= Michael Tom =

American sculptor

Man: b. 1910-d. 1969/Woman: b. 1914-d. 1974 by Michael Tom, copper, 1989, Hawaii State Art Museum

Michael Tom (1946–1999) was an American sculptor.

== Early life ==
Tom was born and raised in Honolulu, Hawaii. Tom was adopted and named as Michael Goon Bing Tom. Tom's sister is Crystella.

== Education ==
In 1971, Tom received a Bachelor of Fine Arts degree in painting and metalsmithing from Sonoma State University in Rohnert Park, California, and pursued graduate studies at San Diego State University.

== Career ==
Tom started his career as a teacher for students with special needs.

Tom started his artistic career as a painter, but was then drawn to making art jewelry. Art jewelry led to metalsmithing, which in turn led to metal and mixed media sculpture.

In 1992, Tom was the recipient of the second Catharine E. B. Cox Award for Excellence in the Visual Arts and has a solo exhibition at the Honolulu Academy of Arts Tom is best known for his small sculptures of hammered copper. Death is a pervasive theme in his work (Clark, 1996).

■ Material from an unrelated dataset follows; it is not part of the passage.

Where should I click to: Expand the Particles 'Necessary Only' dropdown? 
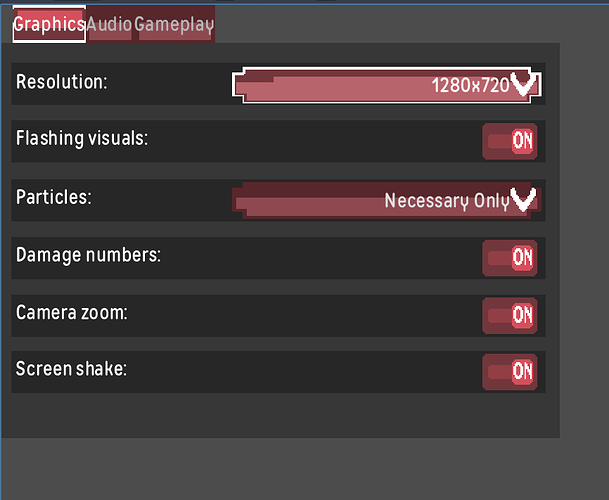click(x=386, y=200)
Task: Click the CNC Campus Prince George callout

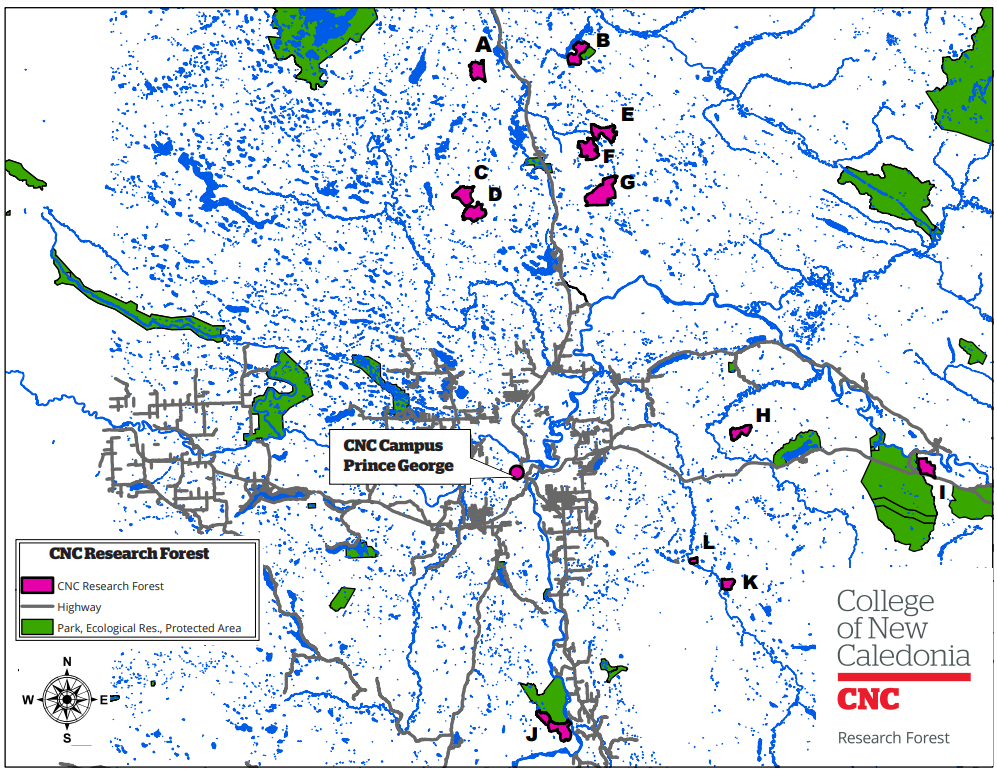Action: [x=399, y=456]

Some of his sculptures are anthropomorphic, referencing birth, war, and death. Man: b. 1910-d. 1969/Woman: b. 1914-d. 1974, in the collection of the Hawaii State Art Museum, demonstrates the artist's anthropomorphic work. The East-West Center, the Hawaii State Art Museum, and the Honolulu Museum of Art and they are among the public collections holding sculptures by Michael Tom.

== Personal life ==
Tom's second wife was Pamela Simon.
On April 12, 1999, Tom died of liver cancer in Honolulu, Hawaii. He was 52 years old.

== Additional sources ==
- Clarke, Joan and Diane Dods, Artists/Hawaii, Honolulu, University of Hawaii Press, 1996, 110-115.
- Contemporary Museum, Honolulu, The Contemporary Museum Biennial of Hawaii Artists IV, Contemporary Museum, Honolulu, 1999, pp. 19–21.
- East-West Center, East-West Treasures, Selected Works from the Permanent Collection, East-West Center, Honolulu, 2010, p. 8.
- Hartwell, Patricia L. (editor), Retrospective 1967-1987, Hawaii State Foundation on Culture and the Arts, Honolulu, Hawaii, 1987, p. 110
- Yoshihara, Lisa A., Collective Visions, 1967-1997, An Exhibition Celebrating the 30th Anniversary of the State Foundation on Culture and the Arts, Art in Public Places Program, Presented at the Honolulu Museum of Art, September 3-October 12, 1997, Honolulu, State Foundation on Culture and the Arts, 1997, p. 59.